T-helper (Th)17 cell responses are important for the development of neutrophilic inflammatory disease. Recently, we found that acetyl salicylic acid (ASA) inhibited Th17 airway inflammation in an asthma mouse model induced by sensitization with lipopolysaccharide (LPS)-containing allergens. To investigate the mechanism(s) of the inhibitory effect of ASA on the development of Th17 airway inflammation, a neutrophilic asthma mouse model was generated by intranasal sensitization with LPS plus ovalbumin (OVA) and then challenged with OVA alone. Immunologic parameters and airway inflammation were evaluated 6 and 48 h after the last OVA challenge. ASA inhibited the production of interleukin (IL)-17 from lung T cells as well as in vitro Th17 polarization induced by IL-6. Additionally, ASA, but not salicylic acid, suppressed Th17 airway inflammation, which was associated with decreased expression of acetyl-STAT3 (downstream signaling of IL-6) in the lung.
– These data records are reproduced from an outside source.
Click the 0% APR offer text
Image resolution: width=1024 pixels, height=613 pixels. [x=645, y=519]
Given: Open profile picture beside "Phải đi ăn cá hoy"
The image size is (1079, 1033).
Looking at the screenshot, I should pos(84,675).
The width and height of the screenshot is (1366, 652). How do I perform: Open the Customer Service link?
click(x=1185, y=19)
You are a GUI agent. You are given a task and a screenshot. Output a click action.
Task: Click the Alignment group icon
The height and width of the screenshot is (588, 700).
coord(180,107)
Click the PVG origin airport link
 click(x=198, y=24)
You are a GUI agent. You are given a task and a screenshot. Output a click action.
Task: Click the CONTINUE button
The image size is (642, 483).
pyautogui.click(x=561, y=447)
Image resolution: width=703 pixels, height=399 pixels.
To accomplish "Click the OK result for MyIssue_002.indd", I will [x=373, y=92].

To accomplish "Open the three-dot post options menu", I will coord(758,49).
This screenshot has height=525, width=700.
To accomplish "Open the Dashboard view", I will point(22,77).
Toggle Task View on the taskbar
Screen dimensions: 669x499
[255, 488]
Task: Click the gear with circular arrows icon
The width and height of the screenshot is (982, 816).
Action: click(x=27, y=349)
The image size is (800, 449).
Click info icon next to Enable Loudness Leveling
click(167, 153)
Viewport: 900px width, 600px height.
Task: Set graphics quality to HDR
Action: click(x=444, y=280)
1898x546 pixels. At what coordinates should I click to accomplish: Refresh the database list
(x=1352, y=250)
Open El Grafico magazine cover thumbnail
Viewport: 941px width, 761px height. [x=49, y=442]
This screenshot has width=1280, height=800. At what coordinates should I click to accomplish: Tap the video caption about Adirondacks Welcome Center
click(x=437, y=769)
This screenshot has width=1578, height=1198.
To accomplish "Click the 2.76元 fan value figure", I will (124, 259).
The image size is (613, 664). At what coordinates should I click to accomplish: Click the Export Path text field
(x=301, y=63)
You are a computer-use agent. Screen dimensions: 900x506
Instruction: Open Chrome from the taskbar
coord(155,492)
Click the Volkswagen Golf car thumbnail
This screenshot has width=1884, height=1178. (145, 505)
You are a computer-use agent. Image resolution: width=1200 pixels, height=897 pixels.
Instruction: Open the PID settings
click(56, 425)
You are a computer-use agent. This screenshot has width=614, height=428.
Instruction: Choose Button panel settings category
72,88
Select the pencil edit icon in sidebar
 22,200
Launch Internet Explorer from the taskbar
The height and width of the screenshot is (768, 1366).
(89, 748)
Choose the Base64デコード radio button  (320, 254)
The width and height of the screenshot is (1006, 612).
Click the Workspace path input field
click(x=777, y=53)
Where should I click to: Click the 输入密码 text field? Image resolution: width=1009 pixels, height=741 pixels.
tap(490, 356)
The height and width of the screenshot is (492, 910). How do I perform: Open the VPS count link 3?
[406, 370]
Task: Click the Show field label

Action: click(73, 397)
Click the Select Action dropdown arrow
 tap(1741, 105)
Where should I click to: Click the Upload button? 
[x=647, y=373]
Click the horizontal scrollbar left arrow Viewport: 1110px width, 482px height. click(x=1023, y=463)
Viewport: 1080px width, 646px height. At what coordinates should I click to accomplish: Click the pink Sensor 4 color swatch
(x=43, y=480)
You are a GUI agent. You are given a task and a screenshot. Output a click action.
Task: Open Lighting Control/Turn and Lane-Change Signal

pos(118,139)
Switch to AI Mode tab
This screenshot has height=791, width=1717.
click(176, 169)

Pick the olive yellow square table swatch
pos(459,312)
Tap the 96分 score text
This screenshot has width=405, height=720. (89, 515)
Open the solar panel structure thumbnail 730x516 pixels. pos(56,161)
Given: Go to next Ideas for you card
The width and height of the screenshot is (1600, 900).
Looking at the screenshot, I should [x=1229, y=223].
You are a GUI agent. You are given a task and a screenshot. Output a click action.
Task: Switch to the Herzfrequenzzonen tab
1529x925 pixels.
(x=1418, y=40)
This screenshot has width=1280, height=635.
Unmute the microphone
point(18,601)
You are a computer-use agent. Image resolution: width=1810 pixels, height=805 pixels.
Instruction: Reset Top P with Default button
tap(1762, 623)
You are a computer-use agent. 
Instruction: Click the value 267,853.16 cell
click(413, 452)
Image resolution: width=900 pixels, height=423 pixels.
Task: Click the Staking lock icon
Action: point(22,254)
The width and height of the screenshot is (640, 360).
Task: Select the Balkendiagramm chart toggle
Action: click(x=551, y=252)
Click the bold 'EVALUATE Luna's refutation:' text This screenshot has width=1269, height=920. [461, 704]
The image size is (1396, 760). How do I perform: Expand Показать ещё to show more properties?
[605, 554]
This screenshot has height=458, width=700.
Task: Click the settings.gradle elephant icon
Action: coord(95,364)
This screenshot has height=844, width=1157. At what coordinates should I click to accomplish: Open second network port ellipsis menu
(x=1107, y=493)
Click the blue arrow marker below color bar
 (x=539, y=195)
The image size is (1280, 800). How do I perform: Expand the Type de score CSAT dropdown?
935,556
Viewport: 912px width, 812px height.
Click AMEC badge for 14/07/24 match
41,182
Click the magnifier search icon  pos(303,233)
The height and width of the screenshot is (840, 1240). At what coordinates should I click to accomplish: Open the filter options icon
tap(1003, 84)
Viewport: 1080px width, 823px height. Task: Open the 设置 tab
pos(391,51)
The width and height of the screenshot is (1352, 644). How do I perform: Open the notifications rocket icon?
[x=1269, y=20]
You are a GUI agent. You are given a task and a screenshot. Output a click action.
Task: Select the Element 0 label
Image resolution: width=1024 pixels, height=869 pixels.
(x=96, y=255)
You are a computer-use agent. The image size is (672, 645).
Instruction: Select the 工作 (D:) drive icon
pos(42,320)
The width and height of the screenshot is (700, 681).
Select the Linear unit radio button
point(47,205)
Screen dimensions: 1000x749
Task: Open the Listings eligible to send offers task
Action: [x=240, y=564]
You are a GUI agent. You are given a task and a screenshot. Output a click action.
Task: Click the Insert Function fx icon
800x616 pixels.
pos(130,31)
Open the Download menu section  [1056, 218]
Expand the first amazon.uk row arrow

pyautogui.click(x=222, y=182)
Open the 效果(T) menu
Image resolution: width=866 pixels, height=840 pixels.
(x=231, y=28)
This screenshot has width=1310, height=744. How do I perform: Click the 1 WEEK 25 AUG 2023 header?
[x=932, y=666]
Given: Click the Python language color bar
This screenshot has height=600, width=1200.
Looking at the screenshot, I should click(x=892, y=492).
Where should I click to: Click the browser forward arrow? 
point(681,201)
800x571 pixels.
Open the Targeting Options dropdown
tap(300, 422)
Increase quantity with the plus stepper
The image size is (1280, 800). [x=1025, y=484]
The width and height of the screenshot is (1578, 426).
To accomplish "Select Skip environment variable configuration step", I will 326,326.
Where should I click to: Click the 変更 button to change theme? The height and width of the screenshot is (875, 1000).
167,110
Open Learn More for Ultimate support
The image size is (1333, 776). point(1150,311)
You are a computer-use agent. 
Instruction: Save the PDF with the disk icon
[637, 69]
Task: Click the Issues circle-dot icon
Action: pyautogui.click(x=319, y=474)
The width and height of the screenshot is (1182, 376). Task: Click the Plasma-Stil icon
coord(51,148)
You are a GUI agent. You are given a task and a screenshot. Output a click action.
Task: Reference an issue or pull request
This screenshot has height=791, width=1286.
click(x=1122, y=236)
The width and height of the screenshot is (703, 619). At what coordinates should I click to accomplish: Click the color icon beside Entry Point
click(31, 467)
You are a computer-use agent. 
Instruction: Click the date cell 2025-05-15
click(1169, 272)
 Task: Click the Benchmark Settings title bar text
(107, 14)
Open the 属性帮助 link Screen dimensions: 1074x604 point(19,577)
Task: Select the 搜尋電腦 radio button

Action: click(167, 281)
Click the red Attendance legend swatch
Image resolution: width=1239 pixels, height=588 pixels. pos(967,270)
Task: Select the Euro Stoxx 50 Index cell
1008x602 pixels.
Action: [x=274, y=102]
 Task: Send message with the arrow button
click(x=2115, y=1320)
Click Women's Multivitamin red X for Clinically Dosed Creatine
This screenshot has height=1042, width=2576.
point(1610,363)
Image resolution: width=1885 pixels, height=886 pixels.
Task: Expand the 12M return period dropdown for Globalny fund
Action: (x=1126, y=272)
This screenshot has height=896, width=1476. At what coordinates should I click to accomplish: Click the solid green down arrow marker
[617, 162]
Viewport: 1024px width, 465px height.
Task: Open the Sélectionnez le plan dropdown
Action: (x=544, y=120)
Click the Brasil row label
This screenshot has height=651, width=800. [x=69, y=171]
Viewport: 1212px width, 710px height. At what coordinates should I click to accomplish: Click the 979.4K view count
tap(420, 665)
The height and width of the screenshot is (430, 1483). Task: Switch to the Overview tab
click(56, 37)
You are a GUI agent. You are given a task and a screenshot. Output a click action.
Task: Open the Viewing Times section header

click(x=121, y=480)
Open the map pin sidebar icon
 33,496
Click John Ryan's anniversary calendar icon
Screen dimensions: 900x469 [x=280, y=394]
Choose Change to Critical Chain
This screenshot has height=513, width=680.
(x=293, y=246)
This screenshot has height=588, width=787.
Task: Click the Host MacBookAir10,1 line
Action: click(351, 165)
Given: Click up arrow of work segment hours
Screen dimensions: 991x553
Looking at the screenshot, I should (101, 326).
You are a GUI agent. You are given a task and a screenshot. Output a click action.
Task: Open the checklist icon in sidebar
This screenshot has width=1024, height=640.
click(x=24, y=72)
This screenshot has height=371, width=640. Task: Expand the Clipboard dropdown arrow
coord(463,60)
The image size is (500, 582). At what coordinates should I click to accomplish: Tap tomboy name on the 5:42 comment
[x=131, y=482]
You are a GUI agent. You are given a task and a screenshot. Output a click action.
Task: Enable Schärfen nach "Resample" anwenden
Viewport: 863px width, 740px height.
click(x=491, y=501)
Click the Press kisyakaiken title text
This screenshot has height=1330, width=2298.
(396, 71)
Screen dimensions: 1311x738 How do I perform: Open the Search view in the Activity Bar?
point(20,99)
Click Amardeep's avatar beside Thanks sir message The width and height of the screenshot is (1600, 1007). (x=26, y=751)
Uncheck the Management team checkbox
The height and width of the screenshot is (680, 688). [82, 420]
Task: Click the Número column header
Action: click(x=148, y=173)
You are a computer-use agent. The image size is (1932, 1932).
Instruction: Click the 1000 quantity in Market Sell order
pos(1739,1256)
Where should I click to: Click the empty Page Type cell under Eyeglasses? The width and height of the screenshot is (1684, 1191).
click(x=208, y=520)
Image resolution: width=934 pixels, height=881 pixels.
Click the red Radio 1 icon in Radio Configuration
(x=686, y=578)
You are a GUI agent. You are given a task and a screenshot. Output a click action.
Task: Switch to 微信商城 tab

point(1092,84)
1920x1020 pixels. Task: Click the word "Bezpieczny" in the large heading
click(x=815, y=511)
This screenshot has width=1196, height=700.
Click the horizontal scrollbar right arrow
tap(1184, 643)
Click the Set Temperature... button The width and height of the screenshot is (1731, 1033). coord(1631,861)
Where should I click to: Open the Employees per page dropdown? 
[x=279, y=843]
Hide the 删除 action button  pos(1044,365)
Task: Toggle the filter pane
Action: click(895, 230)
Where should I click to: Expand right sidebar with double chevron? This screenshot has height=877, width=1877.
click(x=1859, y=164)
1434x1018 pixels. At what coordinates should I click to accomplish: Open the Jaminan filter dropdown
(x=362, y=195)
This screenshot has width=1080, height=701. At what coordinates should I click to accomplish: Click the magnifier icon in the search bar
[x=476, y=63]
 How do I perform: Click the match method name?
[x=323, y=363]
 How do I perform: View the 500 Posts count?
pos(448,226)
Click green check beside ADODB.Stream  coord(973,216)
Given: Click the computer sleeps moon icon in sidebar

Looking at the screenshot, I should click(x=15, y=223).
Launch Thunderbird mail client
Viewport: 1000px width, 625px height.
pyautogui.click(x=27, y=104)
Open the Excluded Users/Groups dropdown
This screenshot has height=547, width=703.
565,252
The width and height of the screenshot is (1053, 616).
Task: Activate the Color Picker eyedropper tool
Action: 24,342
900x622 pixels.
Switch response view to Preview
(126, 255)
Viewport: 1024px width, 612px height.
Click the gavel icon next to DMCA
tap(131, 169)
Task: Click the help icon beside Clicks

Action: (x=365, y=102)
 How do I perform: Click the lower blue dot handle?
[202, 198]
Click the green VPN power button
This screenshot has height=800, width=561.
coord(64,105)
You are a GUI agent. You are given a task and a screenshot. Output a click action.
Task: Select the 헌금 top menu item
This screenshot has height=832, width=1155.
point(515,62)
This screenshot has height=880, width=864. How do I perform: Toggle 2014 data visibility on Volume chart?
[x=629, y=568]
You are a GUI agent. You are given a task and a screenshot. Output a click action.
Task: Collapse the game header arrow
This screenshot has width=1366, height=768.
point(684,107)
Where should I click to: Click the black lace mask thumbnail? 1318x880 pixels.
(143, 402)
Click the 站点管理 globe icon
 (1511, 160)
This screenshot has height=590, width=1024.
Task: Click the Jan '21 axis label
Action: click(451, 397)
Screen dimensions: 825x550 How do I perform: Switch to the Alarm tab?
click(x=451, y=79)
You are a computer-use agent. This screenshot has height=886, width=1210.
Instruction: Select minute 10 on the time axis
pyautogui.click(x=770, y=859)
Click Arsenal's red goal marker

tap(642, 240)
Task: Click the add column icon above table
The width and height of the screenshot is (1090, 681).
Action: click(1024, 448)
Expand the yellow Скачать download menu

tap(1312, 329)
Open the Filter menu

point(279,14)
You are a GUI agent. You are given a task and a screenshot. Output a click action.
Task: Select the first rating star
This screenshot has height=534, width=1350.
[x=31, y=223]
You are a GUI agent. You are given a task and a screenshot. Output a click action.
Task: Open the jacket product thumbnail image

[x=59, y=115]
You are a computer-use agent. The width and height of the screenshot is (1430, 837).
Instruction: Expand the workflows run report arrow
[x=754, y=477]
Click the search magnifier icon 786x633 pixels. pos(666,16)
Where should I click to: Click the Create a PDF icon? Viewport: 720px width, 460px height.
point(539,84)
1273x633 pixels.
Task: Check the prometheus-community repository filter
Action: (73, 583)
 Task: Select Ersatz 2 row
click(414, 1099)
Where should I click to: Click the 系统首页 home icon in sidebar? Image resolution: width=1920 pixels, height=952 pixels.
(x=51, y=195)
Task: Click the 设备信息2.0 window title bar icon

Moreover, the production of IL-6 from inflammatory cells, induced by IL-17, was abolished by treatment with ASA, whereas that induced by LPS was not. Altogether, ASA, likely via its acetyl moiety, inhibits Th17 airway inflammation by blockade of IL-6 and IL-17 positive feedback. Asthma: Unveiling the molecular effects of aspirin Researchers in Korea have revealed how acetyl salicylic acid (ASA), or aspirin, soothes airway inflammation, such as that caused by asthma. Yoon-Keun Kim of the Pohang University of Science and Technology (POSTECH) and his team used a mouse model of asthma to show how ASA ameliorates swelling and narrowing of the airways. Often touted as an anti-inflammatory ‘wonder drug’, ASA acts through multiple mechanisms. Kim and colleagues' study revealed that ASA suppresses a subset of immune cells, called Th17 cells, by indirectly blocking the production of the signaling molecule interleukin (IL)-6. ASA inhibits the production of IL-17A, which normally enhances IL-6 production. However, ASA is not effective against Th1 cells, which are closely related to Th17 cells and also contribute to asthma.